Сегодня больше половины человечества говорит всего на 11 языках из более чем 7000 живых языков3: мандаринском китайском, английском, испанском, хинди, французском, бенгальском, португальском, русском, немецком, японском и арабском. В период с XV в. на земном шаре исчезли от 4000 до 9000 языков, а, по подсчетам некоторых лингвистов, к началу XXII в. на Земле останется только 10% от числа оставшихся языков [БеШитеаи, 2011].
Языковые последствия глобализации обычно исследовались с точки зрения коммуникативных потребностей, порождаемых многообразными процессами интернационализации. У этой точки зрения есть существенный недостаток — отношение к языкам как к барьерам, мешающим глобальной торговле. Соответственно главной задачей считался поиск путей преодоления этих барьеров.
Однако языки — это не просто инструмент для обеспечения коммуникации, они имеют социальные функции и обеспечивают равновесие в тех сообществах, которые говорят на них или используют их.
3 17-е издание онлайнового справочника Ethnologue (http://www.ethnologue. com/), доступ к которому открыт 31 марта 2013 г., насчитывает 7105 живых языков.
Глобализация оказывает отрицательное влияние на социальные функции языков, причем наибольший урон наносится национальным языкам. Особо подверженными опасности оказываются три сферы использования языков: производство и распространение знаний, производственная деятельность, повседневное общение.
Национальные языки и интернационализация знаний
Языковая ситуация в сфере научных исследований и возникающие в связи с этим политические проблемы уже достаточно полно описаны [Марусенко, 2011, с. 371—386]. Однако проблемы использования языков в науке усугубляются под влиянием глобализации и стремятся распространиться не только на все виды языковых практик научных кругов, но и на распространение знаний в обществе.
Основная проблема заключается в том, что под давлением мощи американской науки и экономики происходит интернационализация (эвфемизм, используемый вместо более точного термина — американизация) большинства научных дисциплин. Эта интернационализация длится уже несколько десятилетий и опирается на американскую гегемонию во всех аспектах обработки научной информации: издании, хранении и распространении, к которым частично подключены, например в сфере издательской деятельности, другие англоязычные страны.
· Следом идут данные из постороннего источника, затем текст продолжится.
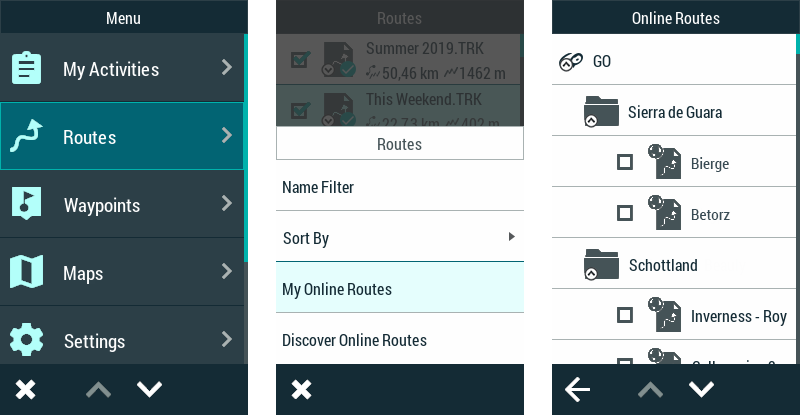Collapse the Sierra de Guara folder
Image resolution: width=800 pixels, height=415 pixels.
point(601,112)
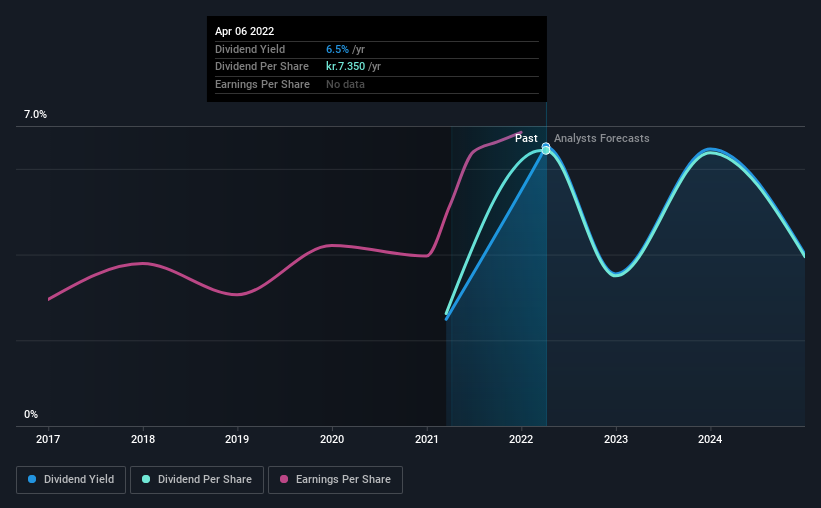Click the 7.0% y-axis label
This screenshot has width=821, height=508.
pyautogui.click(x=35, y=114)
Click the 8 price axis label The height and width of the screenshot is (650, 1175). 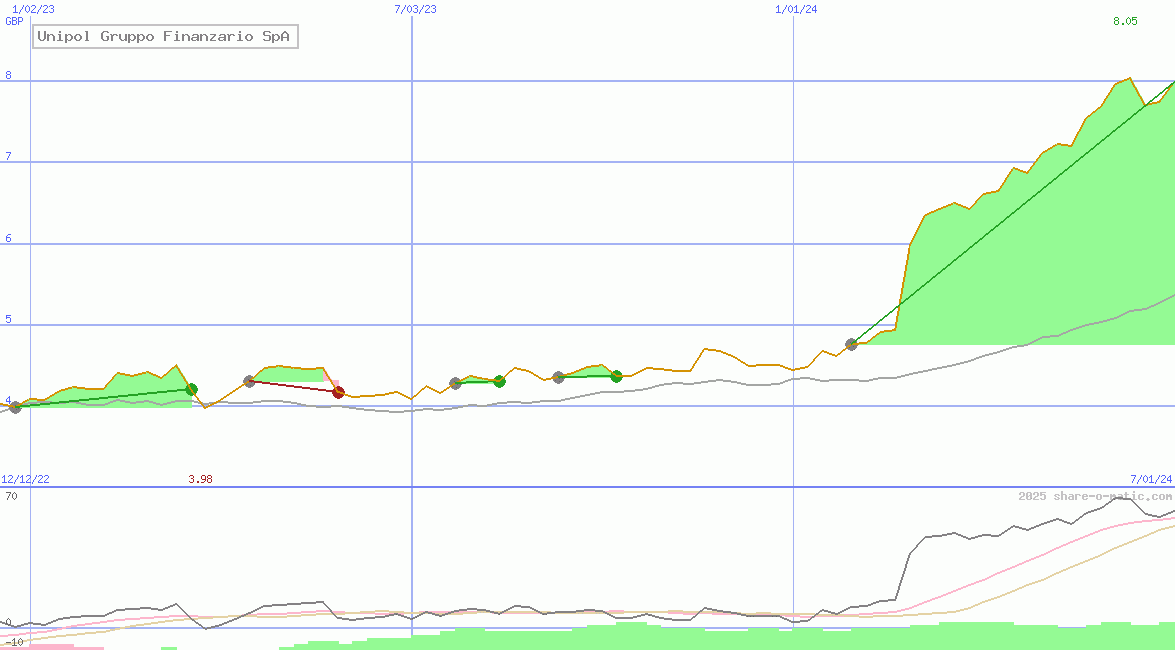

Так, из примерно 100 000 научных периодических изданий, публикуемых в мире, 50% издаются на английском языке. Ядро самых авторитетных научных журналов, включающее около 4000 изданий, более чем на 80% контролируется американскими и английскими издательствами, а те журналы, которые еще остаются независимыми, сами стремятся попасть под их контроль. Все они почти полностью издаются на английском языке. В немногих независимых изданиях статьи на английском языке занимают все больше места. Для примера, в 1988 г. публикации на французском языке составляли 7% от мирового объёма научной продукции и 5% её ядра [Gonfland, 1990].
В научных журналах, входящих в это ядро, публикуется лишь небольшая часть научной продукции, создаваемой в мире, но именно эти публикации цитируются чаще всего. Именно эти журналы, прежде всего, индексируются в банках данных, создаваемых для сбора и хранения научной информации. Самое большое количество наиболее авторитетных банков данных, например, Science Citation Index (SCI), поддерживаемый Институтом научной информации в Филадельфии, также находится в США. Более 90% информации, содержащейся в американских банках научных дан-
ных, извлекается из статей, написанных на английском языке и опубликованных в англоязычных журналах [Truchot, 1996].
В банках данных, создаваемых в Европе, ссылки на работы, опубликованные на английском языке, также составляют большинство, а доля других языков немногим больше, чем в США. Так, французская база по точным наукам PASCAL, созданная в Национальном центре научных исследований CNRS, содержит 81% ссылок на статьи на английском языке. В период с 1978 по 1988 г. доля ссылок на французском языке уменьшилась с 12 до 8%, на немецком — с 8,5 до 4%, на русском — с 12 до 4,5%. В то же время число ссылок на английском языке увеличилось с 62 до 81%.
Именно поэтому в 1989 г. Пастеровский институт, обнаружив, что только каждая пятая статья, публикуемая в его всемирно известном журнале "Les Annales", реферируется Институтом научной информации, и что он стал обычным региональным изданием, счёл целесообразным не только создать международную редколлегию, но и дать журналу английское название и публиковать статьи на английском языке.
Научно-исследовательская деятельность опирается на три типа языковых практик: публикацию результатов исследований, доступ к информации и общение на конференциях, конгрессах и других массовых мероприятиях.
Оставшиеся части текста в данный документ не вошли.